The Chinese firm that owns gay dating app Grindr is facing pressure from CFIUS to relinquish control over concerns that China would use information about American officials' sexual orientation or dating habits to blackmail or influence them.
PatientsLikeMe potentially presents similar unease, because the company collects data on users who set up profiles so they can ask and answer questions about their conditions.
In November, CFIUS expanded its scope in a pilot covering 27 industries, including parts of health and life sciences. In a report ahead of the launch, partners from law firm Morrison Foerster said "data that may be collected or held by life sciences companies, including genomic or health data, is likely to be included in such regulations."
"It starts to hurt the interests of the country in terms of entrepreneurial efforts or mid-stage company efforts," said Greg Tarr, the founder of CrossPacific Capital, a seed investing and start-up advisory firm. When it comes to military equipment and telecom networks, "I don't have any issues with that politically," he said. But when it comes to areas like health care, "that's out of control."
PatientsLikeMe was founded in 2004 by brothers Jamie and Ben Heywood in Cambridge, Massachusetts. Their brother, Stephen, was suffering from amyotrophic lateral sclerosis, or ALS, a progressive neurodegenerative disease. The Heywood brothers advocate for the opening up of medical data for research, and the company tells users that, with their consent, it might share identifying information with research partners.
Prior to selling control to iCarbonX, PatientsLikeMe had raised about $30 million from U.S. investors.
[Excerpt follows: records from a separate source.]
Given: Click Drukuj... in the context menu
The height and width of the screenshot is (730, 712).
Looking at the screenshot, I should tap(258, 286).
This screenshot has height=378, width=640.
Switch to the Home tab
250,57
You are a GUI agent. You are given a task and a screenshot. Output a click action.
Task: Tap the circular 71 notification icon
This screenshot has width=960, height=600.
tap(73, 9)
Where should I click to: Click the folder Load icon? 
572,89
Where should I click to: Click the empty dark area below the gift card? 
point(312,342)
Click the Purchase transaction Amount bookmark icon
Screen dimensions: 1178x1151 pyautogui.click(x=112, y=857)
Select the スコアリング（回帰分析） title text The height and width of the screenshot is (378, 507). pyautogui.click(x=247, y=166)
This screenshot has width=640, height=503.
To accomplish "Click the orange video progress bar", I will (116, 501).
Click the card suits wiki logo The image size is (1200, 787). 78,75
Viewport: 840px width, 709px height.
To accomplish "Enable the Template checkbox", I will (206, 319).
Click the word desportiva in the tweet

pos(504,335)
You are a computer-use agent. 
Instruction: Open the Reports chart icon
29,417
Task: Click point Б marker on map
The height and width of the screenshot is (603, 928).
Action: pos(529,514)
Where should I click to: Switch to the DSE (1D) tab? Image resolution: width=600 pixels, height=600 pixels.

The 2017 iCarbonX deal was designed to marry the Chinese company's artificial intelligence technology for improving health care with PatientsLikeMe's customers and data sets. Wang, who founded iCarbonX in 2015, brought serious credentials to the project, having started the bioinformatics department of the Beijing Genomics Institute two decades ago.
About 700,000 people use the PatientsLikeMe website to report their experiences with medical conditions. The company claims to have tens of millions of "data points about disease," and its partners range from large pharmaceutical companies like Biogen to non-profit health organizations like the International Bipolar Foundation. They use the site mostly to find patients for their clinical studies and research.
The forced divestiture by iCarbonX means that PatientsLikeMe will lose not only its principal financier but also a critical technology partner, said the people familiar with the matter. PatientsLikeMe has been looking for a buyer for several months and has held talks with a handful of U.S. health-tech companies, they said.
A spokesperson for the Treasury Department declined to comment, writing in a statement that "information filed with CFIUS may not be disclosed by CFIUS to the public." A representative from iCarbonX also declined to comment.
Companies can submit transactions to CFIUS voluntarily, though the committee also has the authority to review deals that are not submitted. PatientsLikeMe was not presented for voluntary review, because at the time of the deal in 2017, CFIUS had not shown any public interest in transactions of that size or in the health industry, the people familiar with the matter said.
CFIUS has become "more systematic at looking into unnotified cases," said Rod Hunter, a partner at law firm Baker McKenzie and an expert in international trade. Hunter wasn't speaking specifically about PatientsLikeMe.